In un certo senso, anche Gipi, l'attuale Magister del Comicon, è ascrivibile a questo tema, dato che il concetto stesso di "disegnato male" deriva da LMVDM, "La mia vita disegnata male", sua fondamentale opera autobiografica, dove in maggior grado appare la sua adesione a un segno volutamente disordinato e frammentario (in seguito, in altre opere, pur nella netta distanza da un segno "naturalistico", la produzione dell'autore diviene più complessa a livello segnico e non solo, non riconducibile al "disegnato male" tout court come categoria). Già solo questi tre riferimenti, profondamente diversi tra loro, evidenziano come la categoria diciamo avanguardistica del "disegnato male" richiederebbe un maggior studio e una maggiore classificazione: ma, altrettanto innegabilmente, c'è una linea di tendenza. Per contro, invece, il magister Gipi non ha realizzato (a differenza degli altri anni) il manifesto del Comicon, per nuove norme organizzative intercorse, che invece è ad opera di Francesco Francavilla, disegnatore italiano che opera ai massimi livelli in USA e che, paradossalmente, va nella direzione del "bel disegno" classicamente inteso (ovviamente, ad altissimi livelli).
Un altro "doctor diabolicus", Dr. Zurich (titolo, questa volta, e non autore), edito da Beccogiallo, ha invece vinto il premio per la migliore sceneggiatura. "Il futuro è un morbo oscuro, dr. Zurich" è il titolo completo, e Alessandro Lise e Alberto Talami ne sono gli autori. Qui ovviamente il discorso sarebbe inerente la sceneggiatura e non il disegno; ma, a parte la convenzionalità di questa divisione, dato il loro rapporto inestricabile nella riuscita di un fumetto (specie qui, stando quanto dichiarato più volte dagli stessi autori), è innegabile che anche in questo caso il segno di Alberto Talami risulti decisamente moderno, più nel segno però di una sintesi astratta. Non a caso la storia è una straniante fantascienza di ambientazione russa (alla Bulgakov, verrebbe da dire), e le tavole sembrano subire diverse influenze dal Suprematismo, mediato dalla grafica rivoluzionaria dal 1917 in poi (più vicino al fumetto, certi echi si possono sentire anche nella vecchia animazione di area sovietica).
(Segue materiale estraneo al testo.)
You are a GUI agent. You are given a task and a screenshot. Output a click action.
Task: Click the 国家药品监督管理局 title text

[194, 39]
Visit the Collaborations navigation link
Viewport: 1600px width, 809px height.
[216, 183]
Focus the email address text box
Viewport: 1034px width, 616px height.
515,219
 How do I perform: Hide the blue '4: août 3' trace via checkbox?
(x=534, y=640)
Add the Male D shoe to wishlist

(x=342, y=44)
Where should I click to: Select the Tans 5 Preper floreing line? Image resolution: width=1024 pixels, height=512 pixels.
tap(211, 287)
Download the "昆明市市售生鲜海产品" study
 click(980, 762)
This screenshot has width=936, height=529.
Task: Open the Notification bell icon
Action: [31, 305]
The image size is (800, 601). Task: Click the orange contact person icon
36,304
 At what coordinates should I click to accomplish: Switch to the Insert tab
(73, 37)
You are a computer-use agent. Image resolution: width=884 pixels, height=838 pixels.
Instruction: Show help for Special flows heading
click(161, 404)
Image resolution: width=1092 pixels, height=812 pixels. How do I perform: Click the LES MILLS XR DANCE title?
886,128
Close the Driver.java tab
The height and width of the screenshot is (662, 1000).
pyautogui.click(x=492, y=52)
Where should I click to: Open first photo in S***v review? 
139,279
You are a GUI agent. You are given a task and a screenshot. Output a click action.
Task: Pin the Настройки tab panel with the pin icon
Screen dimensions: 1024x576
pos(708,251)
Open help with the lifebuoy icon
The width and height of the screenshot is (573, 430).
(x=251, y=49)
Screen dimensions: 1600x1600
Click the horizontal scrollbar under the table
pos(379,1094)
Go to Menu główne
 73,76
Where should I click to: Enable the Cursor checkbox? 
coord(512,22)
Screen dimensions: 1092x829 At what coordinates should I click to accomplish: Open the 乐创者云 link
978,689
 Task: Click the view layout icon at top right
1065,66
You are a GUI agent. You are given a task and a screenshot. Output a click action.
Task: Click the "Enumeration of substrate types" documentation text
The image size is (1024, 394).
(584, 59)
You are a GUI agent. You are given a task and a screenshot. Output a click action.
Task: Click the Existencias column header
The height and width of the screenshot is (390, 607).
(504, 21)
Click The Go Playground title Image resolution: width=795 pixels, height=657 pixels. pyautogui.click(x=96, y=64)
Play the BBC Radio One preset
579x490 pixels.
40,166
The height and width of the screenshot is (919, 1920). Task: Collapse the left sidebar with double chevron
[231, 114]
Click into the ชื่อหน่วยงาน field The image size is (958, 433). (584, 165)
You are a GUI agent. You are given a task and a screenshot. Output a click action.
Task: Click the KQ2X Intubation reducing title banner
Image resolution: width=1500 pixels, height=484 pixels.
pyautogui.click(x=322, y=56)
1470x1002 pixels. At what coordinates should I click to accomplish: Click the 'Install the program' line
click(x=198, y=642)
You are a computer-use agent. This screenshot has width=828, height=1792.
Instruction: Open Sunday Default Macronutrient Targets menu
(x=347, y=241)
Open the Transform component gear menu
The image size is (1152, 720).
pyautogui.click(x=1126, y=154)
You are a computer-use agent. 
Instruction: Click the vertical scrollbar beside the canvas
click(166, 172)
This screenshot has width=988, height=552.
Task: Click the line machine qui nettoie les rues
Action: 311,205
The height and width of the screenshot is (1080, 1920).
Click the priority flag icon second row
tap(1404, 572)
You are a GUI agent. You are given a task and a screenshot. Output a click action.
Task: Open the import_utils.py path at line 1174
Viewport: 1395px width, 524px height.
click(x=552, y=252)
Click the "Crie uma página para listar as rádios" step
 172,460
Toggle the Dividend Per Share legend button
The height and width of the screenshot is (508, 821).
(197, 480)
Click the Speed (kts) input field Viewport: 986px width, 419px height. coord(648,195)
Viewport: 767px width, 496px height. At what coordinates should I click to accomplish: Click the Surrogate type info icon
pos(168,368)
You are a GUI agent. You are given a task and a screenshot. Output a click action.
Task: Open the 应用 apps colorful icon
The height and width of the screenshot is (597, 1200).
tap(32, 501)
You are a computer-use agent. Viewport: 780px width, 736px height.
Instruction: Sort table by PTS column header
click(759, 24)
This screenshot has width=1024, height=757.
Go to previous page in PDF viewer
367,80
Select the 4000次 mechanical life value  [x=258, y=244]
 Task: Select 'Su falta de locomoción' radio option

Il premio specifico per il disegno è andato a Tramezzino di Paolo Bacilieri, per Canicola. Bacilieri ha lavorato anche in Bonelli, in primis per per Napoleone e poi per altre cose, ma nella casa di Via Buonarroti risulta indubbiamente uno dei nomi più sperimentali, e - più ancora che il tratto, comunque non "naturalistico" - in questo fumetto di stampo "architettonico" il fulcro è una decostruzione completa della tavola. La vicenda dei protagonisti è infatti letta incorniciandola negli spazi della Milano bene che fanno da ambientazione alla loro breve e topica love story, diventando una struttura in grado di condizionare una nuova concezione della tavola fumettistica, in una decostruzione totale della griglia italiana (che, tuttavia, la presuppone come ipotesi di partenza).
In questo senso, anche il premio a Mercurio Loi (di cui avevo tratta qui) come miglior serie italiana si inserisce in questo discorso: quella operata da Alessandro Bilotta e un nutrito pool di disegnatori è indubbiamente una decostruzione globale del seriale bonelliano, anche nel segno, a partire (ma certo non solo) nelle copertine "d'artista" di Manuele Fior.
Insomma, una scelta precisa, a quanto pare di poter leggere, nelle scelte dei premi italiani. Ricordando, volendo, che essi sono intitolati a un maestro mai abbastanza celebrato come Attilio Micheluzzi, che indubbiamente, inserendosi a cavallo dei filoni allora dominanti del fumetto popolare e del fumetto d'autore, ha compiuto anche scelte in favore di un segno di sintesi e sperimentale, evidenti in particolare, forse, in quel capolavoro poco noto che è Roy Mann con Tiziano Sclavi, tra la Pop Art e il surrealismo.